**TAREAS PENDIENTES**:
1: Según el texto de lectura, ¿cuántos cargadores de la compañía de mudanzas estaban sentados en el suelo al terminar la música?
2: Reescribe el texto de lectura desde "Una mañana esperaba, alicaído, a" hasta "las manos vacías.", ambos incluidos, y sustituye "piano" por "órgano".

**TEXTO DE LECTURA**:
>>>

Una mañana esperaba, alicaído, a los cargadores que iban a llevarse el piano, por falta de pago. Entonces se sentó a tocar. Inclinado sobre el teclado, sólo tenía oídos para la música, que ejecutaba con inusitada inspiración. Al terminar por fin y alzar la vista, le sorprendió ver que tenía un auditorio de tres cargadores de la compañía de mudanzas sentados en el suelo.
Los obreros no dijeron nada, ni dieron señal de acercarse al piano: se metieron las manos en los bolsillos y, entre todos, reunieron suficiente dinero para pagar la cuenta atrasada, lo depositaron sobre el instrumento y salieron de allí con las manos vacías.
—E.E.E.
JOHN COLEMAN, rector del Haverford College, instituto de educación superior que queda en las afueras de Filadelfia, pasó hace poco unas vacaciones de dos meses cavando zanjas, recogiendo basura y lavando platos. "Uno de mis propósitos", explica, "era ver si lograba comprender un poquito mejor a la gente con quien no estoy habitualmente en contacto. Deseaba alejarme del mundo de los libros, de los discursos, de la política, de las noticias muy bien filtradas. Anhelaba volver a aprender cosas que había olvidado".
Coleman comenzó su aventura trabajando en la granja de un amigo suyo en Ontario (Canadá), de donde es oriundo. Luego se empleó como peón y cavó zanjas. Un oficio de lavaplatos que tomó en Boston le duró sólo una hora. El gerente se le acercó y, dándole dos dólares, le dijo: "Tú no sirves para este trabajo".

<<<

**CONJUNTO DE DATOS**:
>>>

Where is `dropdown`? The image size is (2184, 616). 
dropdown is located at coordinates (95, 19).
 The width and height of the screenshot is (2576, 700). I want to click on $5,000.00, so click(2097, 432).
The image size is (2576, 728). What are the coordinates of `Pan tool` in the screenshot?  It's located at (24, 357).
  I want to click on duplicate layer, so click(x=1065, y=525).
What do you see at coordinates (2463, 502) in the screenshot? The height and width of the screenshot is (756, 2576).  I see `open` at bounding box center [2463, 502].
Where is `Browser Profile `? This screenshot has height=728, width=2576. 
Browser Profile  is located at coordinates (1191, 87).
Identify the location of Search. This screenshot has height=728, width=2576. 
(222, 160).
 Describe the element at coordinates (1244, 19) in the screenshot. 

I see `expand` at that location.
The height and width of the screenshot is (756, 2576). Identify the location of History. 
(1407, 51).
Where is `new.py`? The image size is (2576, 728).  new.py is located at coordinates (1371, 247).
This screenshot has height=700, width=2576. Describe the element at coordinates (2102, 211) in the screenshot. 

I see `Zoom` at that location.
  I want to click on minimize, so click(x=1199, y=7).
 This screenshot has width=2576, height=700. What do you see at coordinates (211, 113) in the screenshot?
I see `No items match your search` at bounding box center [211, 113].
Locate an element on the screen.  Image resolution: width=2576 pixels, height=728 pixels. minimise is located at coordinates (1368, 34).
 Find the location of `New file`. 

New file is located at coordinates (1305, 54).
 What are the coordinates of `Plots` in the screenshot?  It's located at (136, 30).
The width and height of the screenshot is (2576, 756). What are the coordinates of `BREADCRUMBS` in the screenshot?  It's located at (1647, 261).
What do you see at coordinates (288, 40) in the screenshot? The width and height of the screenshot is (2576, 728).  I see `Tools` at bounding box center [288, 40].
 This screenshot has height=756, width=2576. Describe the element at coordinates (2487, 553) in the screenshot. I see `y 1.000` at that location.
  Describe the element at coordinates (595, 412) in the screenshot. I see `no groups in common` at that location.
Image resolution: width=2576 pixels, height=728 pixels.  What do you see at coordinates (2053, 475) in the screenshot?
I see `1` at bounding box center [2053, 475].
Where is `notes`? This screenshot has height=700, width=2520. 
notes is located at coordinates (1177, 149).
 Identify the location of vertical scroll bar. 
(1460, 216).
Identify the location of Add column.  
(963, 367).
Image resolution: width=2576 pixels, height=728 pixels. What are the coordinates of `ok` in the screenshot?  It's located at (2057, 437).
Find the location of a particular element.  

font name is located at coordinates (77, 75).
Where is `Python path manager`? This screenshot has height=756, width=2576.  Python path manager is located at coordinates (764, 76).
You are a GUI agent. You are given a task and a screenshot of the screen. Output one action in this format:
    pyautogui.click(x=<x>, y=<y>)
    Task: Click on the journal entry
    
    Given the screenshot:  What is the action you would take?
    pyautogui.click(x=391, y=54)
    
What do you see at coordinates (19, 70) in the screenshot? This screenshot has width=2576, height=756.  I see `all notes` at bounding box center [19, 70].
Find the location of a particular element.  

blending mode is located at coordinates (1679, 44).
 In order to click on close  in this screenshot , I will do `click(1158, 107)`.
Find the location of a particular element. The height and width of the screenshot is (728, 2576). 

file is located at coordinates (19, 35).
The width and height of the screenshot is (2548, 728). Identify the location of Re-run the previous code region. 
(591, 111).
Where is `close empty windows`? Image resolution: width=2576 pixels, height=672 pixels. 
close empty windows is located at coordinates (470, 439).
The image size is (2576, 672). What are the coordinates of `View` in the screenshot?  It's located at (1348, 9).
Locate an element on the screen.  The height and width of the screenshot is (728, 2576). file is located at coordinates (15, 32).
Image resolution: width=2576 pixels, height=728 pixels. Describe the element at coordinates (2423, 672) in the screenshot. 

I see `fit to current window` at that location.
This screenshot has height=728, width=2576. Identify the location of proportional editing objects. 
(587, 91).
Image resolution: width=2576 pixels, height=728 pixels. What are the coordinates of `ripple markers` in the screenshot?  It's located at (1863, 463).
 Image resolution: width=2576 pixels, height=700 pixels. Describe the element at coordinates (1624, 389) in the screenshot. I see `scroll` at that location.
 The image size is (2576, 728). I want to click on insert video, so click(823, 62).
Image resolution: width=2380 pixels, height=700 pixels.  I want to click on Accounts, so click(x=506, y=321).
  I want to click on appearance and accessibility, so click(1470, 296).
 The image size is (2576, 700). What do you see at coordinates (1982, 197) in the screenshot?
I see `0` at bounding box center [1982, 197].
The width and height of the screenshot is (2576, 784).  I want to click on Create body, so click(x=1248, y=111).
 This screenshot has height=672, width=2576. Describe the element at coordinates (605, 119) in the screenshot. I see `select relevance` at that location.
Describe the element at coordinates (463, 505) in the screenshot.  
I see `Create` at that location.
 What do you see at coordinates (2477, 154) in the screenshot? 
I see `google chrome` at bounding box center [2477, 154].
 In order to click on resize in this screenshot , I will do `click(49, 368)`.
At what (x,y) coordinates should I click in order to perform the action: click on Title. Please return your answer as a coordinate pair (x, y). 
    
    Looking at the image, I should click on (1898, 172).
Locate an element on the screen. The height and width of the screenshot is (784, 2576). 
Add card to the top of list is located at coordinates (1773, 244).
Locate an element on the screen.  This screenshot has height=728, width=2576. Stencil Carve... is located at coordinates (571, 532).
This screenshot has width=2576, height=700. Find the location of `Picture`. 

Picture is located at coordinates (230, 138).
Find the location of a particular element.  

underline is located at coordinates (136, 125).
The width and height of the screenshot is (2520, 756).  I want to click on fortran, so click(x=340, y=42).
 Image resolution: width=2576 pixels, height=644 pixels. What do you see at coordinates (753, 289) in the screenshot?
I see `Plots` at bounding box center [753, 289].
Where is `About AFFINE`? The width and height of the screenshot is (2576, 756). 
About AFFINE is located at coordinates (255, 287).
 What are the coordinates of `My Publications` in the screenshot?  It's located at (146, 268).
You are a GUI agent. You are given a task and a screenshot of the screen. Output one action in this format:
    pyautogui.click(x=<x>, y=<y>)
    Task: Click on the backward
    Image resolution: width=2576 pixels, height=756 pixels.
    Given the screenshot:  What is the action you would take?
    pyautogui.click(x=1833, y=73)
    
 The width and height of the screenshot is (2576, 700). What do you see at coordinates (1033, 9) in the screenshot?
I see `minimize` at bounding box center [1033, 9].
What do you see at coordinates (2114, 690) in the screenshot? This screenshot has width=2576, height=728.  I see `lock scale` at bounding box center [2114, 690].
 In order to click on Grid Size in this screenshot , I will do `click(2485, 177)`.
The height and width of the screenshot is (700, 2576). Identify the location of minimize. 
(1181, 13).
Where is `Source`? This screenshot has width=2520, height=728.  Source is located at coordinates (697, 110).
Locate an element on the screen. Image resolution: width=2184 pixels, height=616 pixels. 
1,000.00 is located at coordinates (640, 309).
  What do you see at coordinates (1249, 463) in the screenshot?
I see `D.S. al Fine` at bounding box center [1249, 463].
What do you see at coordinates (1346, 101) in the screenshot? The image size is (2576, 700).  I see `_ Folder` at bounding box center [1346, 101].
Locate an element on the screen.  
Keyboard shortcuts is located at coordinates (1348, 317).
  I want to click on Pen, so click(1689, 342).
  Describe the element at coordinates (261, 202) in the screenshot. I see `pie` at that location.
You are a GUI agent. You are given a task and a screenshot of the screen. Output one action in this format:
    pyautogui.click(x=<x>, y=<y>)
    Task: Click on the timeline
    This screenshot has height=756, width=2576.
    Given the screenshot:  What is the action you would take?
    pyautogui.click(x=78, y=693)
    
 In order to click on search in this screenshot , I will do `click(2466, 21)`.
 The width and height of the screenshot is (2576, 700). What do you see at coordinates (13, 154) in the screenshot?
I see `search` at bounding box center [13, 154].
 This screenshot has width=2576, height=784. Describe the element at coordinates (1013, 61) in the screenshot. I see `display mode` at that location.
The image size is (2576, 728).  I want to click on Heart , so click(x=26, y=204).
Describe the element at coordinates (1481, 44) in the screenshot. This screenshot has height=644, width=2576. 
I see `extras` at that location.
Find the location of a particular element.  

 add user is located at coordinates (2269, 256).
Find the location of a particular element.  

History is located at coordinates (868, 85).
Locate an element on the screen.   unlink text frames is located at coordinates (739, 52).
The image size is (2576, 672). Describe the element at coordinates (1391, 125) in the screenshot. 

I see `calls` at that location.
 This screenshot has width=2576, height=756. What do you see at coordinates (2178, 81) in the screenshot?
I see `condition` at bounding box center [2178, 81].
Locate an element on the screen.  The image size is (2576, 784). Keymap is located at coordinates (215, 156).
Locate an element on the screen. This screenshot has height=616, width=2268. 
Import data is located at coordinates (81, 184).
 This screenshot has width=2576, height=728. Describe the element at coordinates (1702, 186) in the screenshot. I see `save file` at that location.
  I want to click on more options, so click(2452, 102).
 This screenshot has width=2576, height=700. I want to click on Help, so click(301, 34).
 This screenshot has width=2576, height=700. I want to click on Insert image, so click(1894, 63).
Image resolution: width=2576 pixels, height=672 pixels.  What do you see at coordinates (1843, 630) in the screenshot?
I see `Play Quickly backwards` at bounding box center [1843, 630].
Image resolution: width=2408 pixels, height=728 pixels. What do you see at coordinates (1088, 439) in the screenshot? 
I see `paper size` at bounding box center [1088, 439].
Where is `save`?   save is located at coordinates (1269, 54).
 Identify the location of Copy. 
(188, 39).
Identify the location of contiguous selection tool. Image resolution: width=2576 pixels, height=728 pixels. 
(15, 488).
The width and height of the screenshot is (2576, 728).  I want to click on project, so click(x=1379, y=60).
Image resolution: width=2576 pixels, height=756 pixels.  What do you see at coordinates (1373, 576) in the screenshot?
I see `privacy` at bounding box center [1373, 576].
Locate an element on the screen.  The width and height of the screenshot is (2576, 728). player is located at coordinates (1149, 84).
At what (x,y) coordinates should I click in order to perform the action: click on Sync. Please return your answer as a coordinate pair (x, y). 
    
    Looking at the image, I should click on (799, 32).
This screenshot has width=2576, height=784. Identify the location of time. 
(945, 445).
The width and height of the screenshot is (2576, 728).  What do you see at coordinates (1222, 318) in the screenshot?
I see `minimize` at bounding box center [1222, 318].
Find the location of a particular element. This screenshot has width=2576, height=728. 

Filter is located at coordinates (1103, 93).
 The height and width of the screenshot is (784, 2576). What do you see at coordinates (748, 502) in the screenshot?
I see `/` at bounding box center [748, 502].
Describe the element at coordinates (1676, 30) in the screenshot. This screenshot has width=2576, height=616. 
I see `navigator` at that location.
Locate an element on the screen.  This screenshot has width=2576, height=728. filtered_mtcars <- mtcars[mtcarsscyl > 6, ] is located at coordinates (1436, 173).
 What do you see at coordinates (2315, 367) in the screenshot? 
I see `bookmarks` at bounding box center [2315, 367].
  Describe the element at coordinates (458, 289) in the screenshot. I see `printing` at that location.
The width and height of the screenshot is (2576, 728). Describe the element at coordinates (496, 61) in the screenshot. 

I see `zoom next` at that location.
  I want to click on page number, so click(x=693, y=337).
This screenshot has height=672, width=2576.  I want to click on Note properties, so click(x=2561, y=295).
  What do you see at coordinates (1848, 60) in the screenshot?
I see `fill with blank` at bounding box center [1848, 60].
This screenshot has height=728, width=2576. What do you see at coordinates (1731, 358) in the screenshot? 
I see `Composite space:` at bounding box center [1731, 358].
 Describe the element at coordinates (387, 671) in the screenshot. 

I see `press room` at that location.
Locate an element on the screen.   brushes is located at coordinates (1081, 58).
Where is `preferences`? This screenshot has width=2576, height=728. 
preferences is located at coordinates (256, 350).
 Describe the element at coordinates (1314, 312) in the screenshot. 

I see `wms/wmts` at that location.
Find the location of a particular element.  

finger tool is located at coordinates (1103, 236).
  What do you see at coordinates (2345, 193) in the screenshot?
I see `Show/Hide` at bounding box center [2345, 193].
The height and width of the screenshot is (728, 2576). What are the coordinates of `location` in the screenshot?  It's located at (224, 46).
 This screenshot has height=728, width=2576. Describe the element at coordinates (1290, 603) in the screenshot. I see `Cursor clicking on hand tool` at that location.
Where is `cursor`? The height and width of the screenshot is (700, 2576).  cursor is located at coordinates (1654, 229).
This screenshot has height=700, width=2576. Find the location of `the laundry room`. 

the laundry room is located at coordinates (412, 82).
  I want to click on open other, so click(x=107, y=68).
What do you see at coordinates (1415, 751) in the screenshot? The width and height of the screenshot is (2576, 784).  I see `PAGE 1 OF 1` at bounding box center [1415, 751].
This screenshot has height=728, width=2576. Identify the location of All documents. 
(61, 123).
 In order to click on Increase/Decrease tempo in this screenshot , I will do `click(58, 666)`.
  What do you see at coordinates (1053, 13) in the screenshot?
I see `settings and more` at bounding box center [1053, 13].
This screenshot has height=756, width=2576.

<<<

**SOLUCIONES COMPLETAS**:
1: Tres cargadores.

2:
Una mañana esperaba, alicaído, a los cargadores que iban a llevarse el órgano, por falta de pago. Entonces se sentó a tocar. Inclinado sobre el teclado, sólo tenía oídos para la música, que ejecutaba con inusitada inspiración. Al terminar por fin y alzar la vista, le sorprendió ver que tenía un auditorio de tres cargadores de la compañía de mudanzas sentados en el suelo.
Los obreros no dijeron nada, ni dieron señal de acercarse al órgano: se metieron las manos en los bolsillos y, entre todos, reunieron suficiente dinero para pagar la cuenta atrasada, lo depositaron sobre el instrumento y salieron de allí con las manos vacías.